En cuanto entran a la cabaña, él la apoya contra la pared y empieza a besarle el cuello y el nacimiento de los senos que el escote del vestido deja al descubierto. Su piel, nunca antes acariciada por un hombre, le transmite una sensación de placer y al mismo tiempo de ansiedad, de un deseo que la impulsa a tomar el rostro de José con ambas manos y a darle un beso apasionado que se prolonga y multiplica en otros besos. La saliva le resbala por la comisura de los labios y José, sin dejar de besarla, ha puesto uno de sus muslos entre las piernas de ella para que se abran. Es tan lindo frotarlo así mientras la besa y, con ambas manos, acaricia y aprieta esas nalgas abultadas. Ella emite un leve quejido que lo enardece aún más y le baja el cierre del vestido que ella, presurosa, se saca dejándolo caer al suelo. Él hace lo mismo con sus pantalones y su camisa antes de guiarla hasta ese lecho en el cual tantos hombres y mujeres se han amado.

Al llegar al borde de la cama, ella se desabrocha el sostén y él, al ver sus senos desnudos, los besa, los acaricia con su lengua y le dice que es la mujer más bella que ha conocido en su vida. No está mintiendo. Esos senos voluminosos y de piel tan blanca le producen una sensación de abundancia prodigiosa, la misma que experimentaba cuando con Pedro caminaban debajo de aquel parrón en la casa de su tío allá en Carrascal y, escondido entre las hojas, encontraban un enorme racimo de uvas que se comían alabando la generosidad de la tierra.

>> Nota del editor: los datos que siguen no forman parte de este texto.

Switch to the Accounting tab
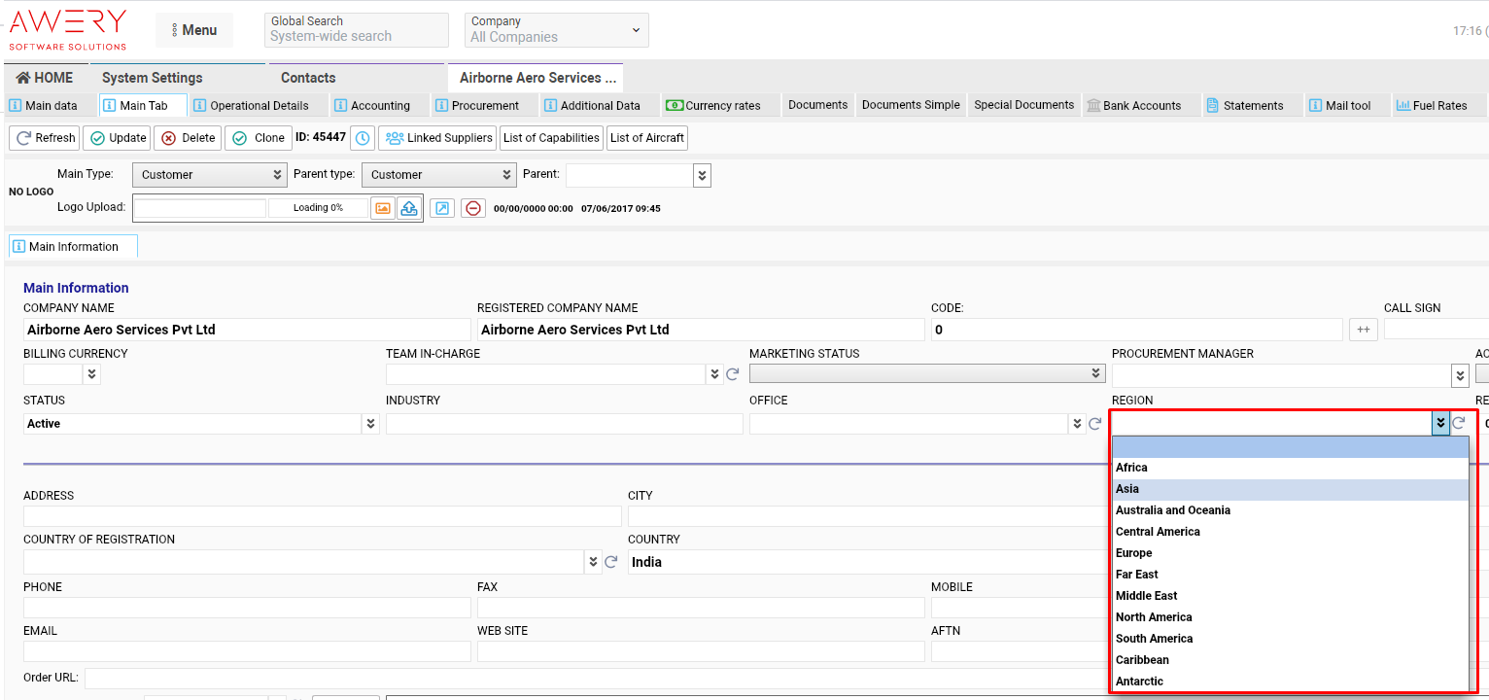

Marta, en total éxtasis y con los ojos cerrados, disfruta sus caricias aún con la vivencia de estar de pie en el agua que lame sus senos haciéndolos florecer. Él ahora se ha arrodillado frente a su cuerpo desnudo para rozar con la lengua su pubis, su vagina de labios muy abiertos y ella allí siente un dulce ardor. Entre susurros, la hace yacer en el lecho y lo maravilla su cuerpo con esa blancura que semeja una nube de forma caprichosa en el celeste del cubrecama. Rápidamente, se despoja de sus zapatos y calzoncillos para ingresar a lo que ahora le parece un ámbito celestial.

Por primera vez en su vida, ve a un hombre desnudo que nada tiene que ver con las estatuas griegas de los museos. Hombres hermosamente musculosos luciendo un falo tan pequeño y endeble que resulta ridículo. En cambio José que se ha subido a la cama para cubrirla con su cuerpo posee un pene grueso y viril que la motiva a acariciarlo. Qué extraño que no le resulte desconocido palpar este miembro rígido, es como si ya hubiera tenido bajo la palma de la mano muchos otros falos erectos de piel tan lisa y entre dos testículos que tiemblan levemente. ¿Será Malena quien le está enviando este saber? Mientras José la estaba acariciando apoyada en la pared, le pareció que ella se acercaba ataviada toda de verde y los labios en un apasionado beso, como la había visto por el espejo, pero en vez de desaparecer, Malena ahora se fundía en su propio cuerpo, entraba en él para desde allí enseñarle las artes del sexo.